IMPLANT SELECTION: WHAT’S TO USE & WHEN TO CHOOSE IT

Abstract

The variety of case factors and the myriad choices in prosthesis types and accoutrements make the process of performing the best implantation seem impossible. Furthermore, one can easily become confused while considering all of the options.

A few simple considerations and an empiric method simplify the entire process.

Consider femoral component size. It is essentially never going to be bigger than what was taken out. If nothing else, one has great difficulty closing the wound. Therefore, we are usually at the same size or one size smaller.

We almost always will want to use at least a small to medium sized stem. Many of the times, probably most of the time, we will be using a PS set of components. The tibial size needs to cover the remaining tibial surface as well as possible. This requirement used to be quite challenging; but, today with offset connectors, it is possible to get better coverage without introducing overhang of the tibial baseplate.

Part of the bone preparation becomes easier if one recognises the issues of “stem dedication”. By this I mean the fact that the use of even medium sized stems that are at all “press-fitted” will dictate the varus-valgus position of the component, and, to a major degree, the anterior-posterior position of a femoral component. This fact alone should get us to the use of similarly stemdedicated instrumentation, which can be much easier to use than more traditional measured resection, cutting block-fixed implements.

In fact, the tibial cut, for me, is most easily made after reaming the tibial shaft and then assembling a trial baseplate. The baseplate and stem are then used as a visual cutting guide for the tibial clean up cut.

A primary femoral component is now crudely placed over the existing femur to get a vague assessment of the equality of the flexion versus extension gaps. This point is necessary before one does much distal femoral preparation. It is not appropriate to trim away a lot of bone if the extension space is already equal or large compared to the flexion one.

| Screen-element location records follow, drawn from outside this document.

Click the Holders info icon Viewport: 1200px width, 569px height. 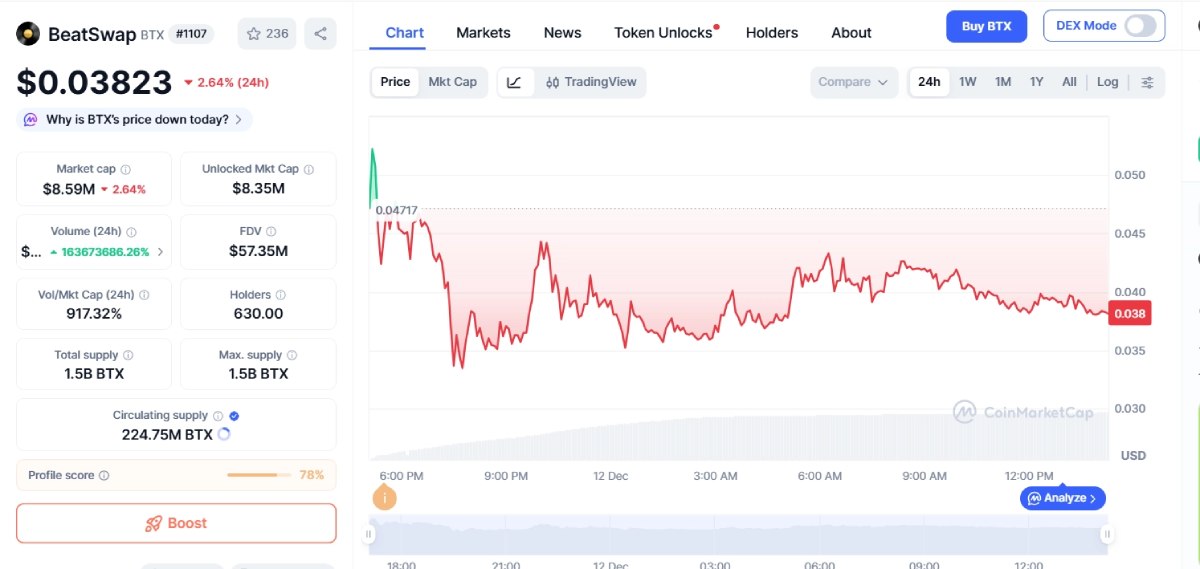pos(280,295)
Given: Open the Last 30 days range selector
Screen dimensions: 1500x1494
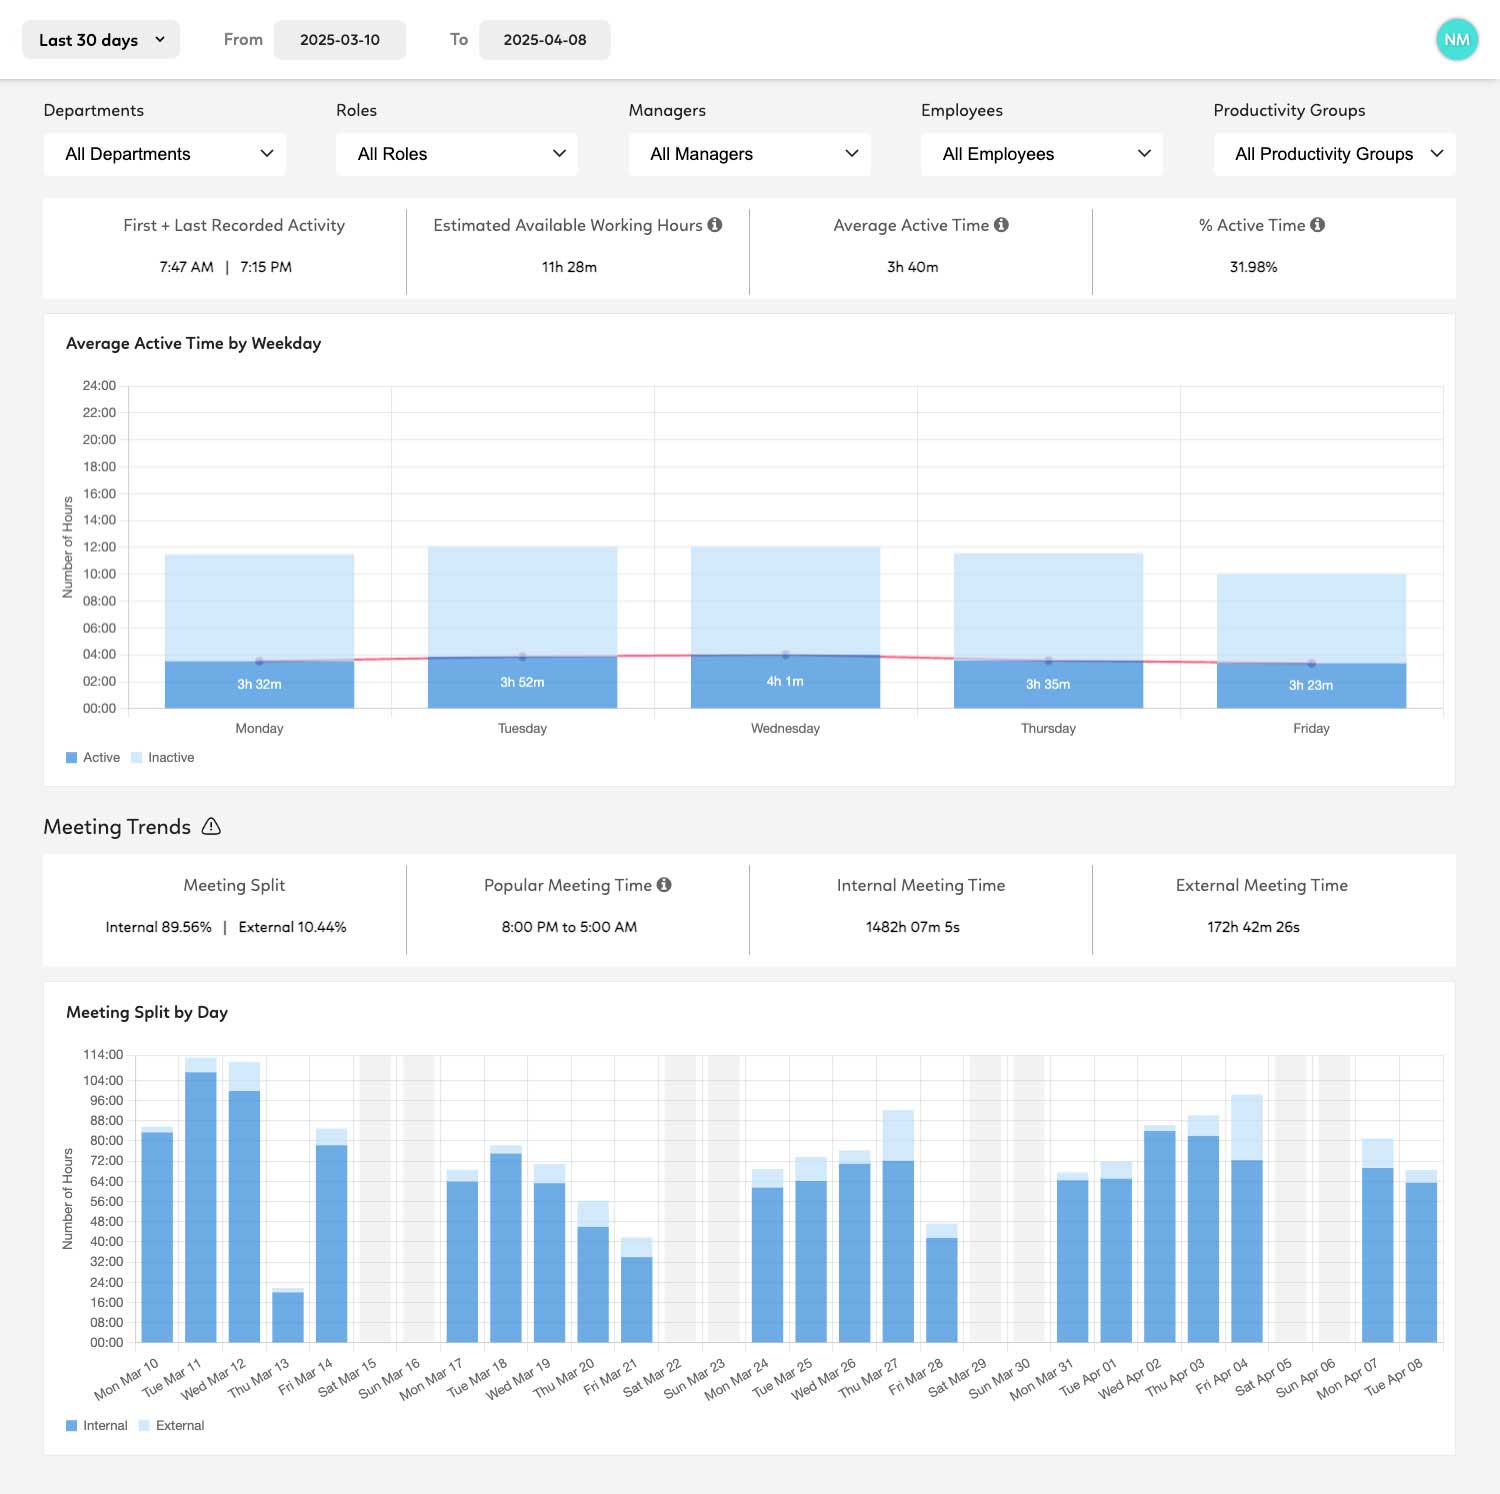Looking at the screenshot, I should click(100, 39).
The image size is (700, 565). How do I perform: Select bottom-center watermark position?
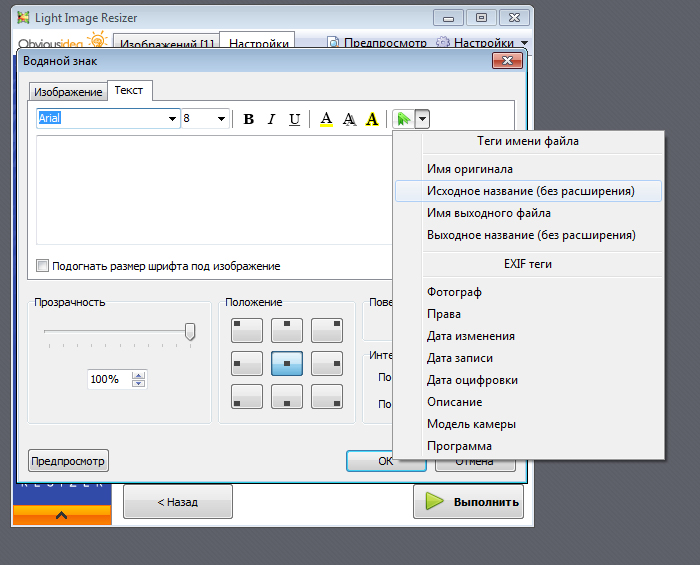(x=287, y=396)
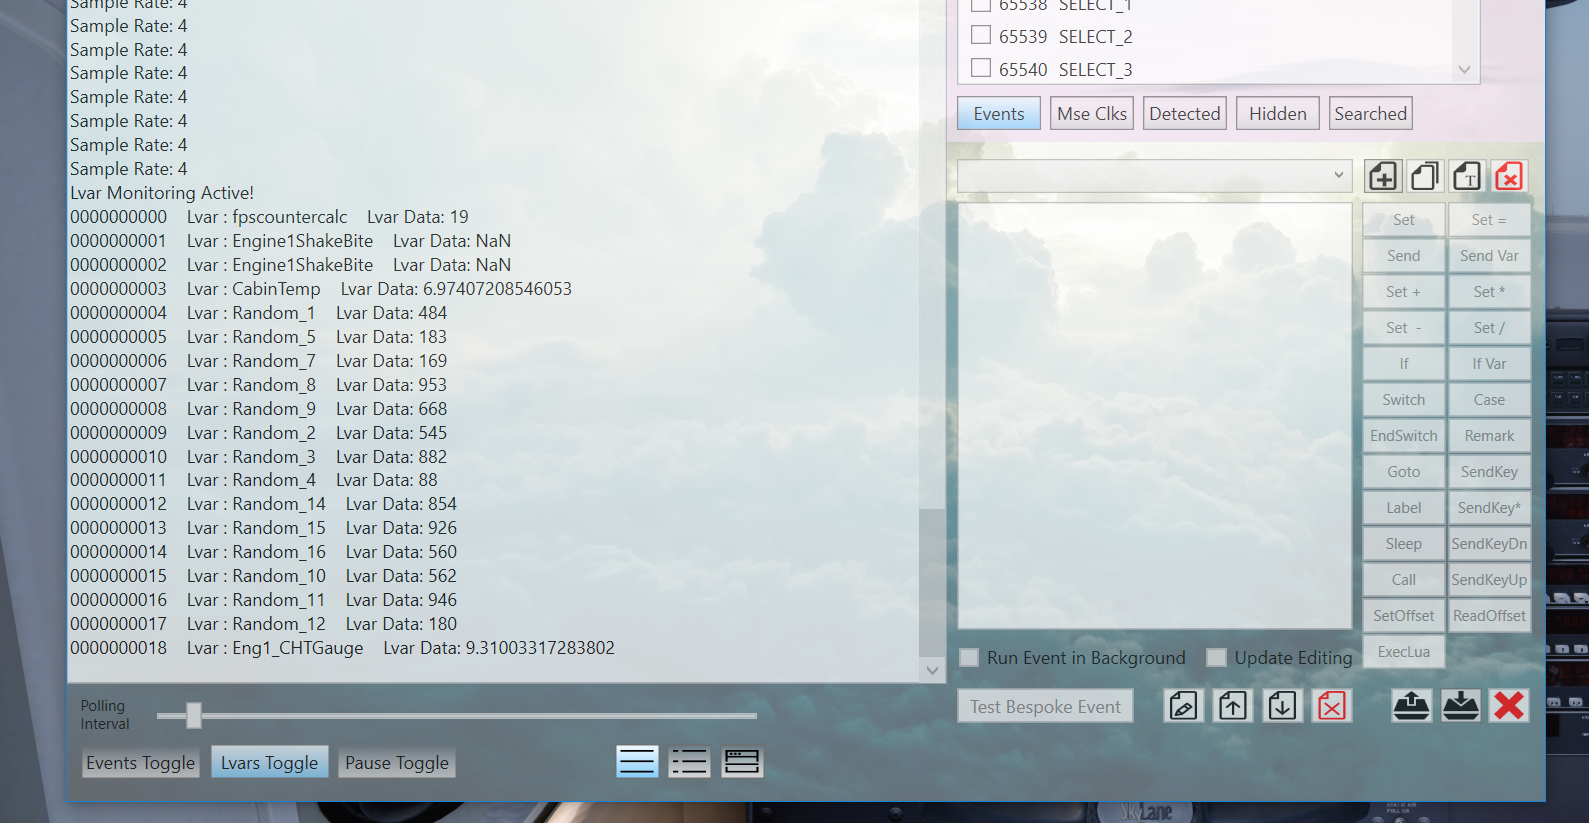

Limited or “no” preparation of the intercondylar region for the intercondylar “box” can serve to hold a stemmed, trial femoral component distally for better assessment.

Newer stem-dedicated instruments make preparation of the intercondylar region and a match up of the stem to the distal femur much easier.

It is important to appreciate the potential difficulty of handling an enlarged flexion space. An initial thought is to move the femoral component posterior. The first point to appreciate is that one cannot go very far posterior with the first selected size until the trochlear flange begins to sit below the anterior cortical bone. The natural response is to select a larger sized component. Even if we have stems with substantial offset capability we still need to be aware of the next points.

1.) The femoral components’ A-P dimensions only increase by 2 to 4 mm per size change, which is not too much, considering the gap inequality that one is likely to find; 2.) We still have the various problems associated with implanting bigger and bigger components, i.e. medial-lateral overhang and just being too large for closure as well as proper patello-femoral tracking; 3.) and posterior augments or platforms are, by themselves, not an additional factor as they reside within the envelope of the condyles, which we are already thinking about.

A more basic question is why the flexion gap may be so much larger than the extension one. Ordinary bone loss should not really cause this situation. If it exists, one needs to be particularly careful as to whether this inequality exists because of loss of collateral ligament integrity. There may, in extreme cases, be questions as to whether a PS or even CIP (constrained intercondylar prosthesis [a generic term]) can be used safely.

The majority of cases, though, will be handled quite expeditiously with a minimally tedious trial and error method starting from the steps outlined above.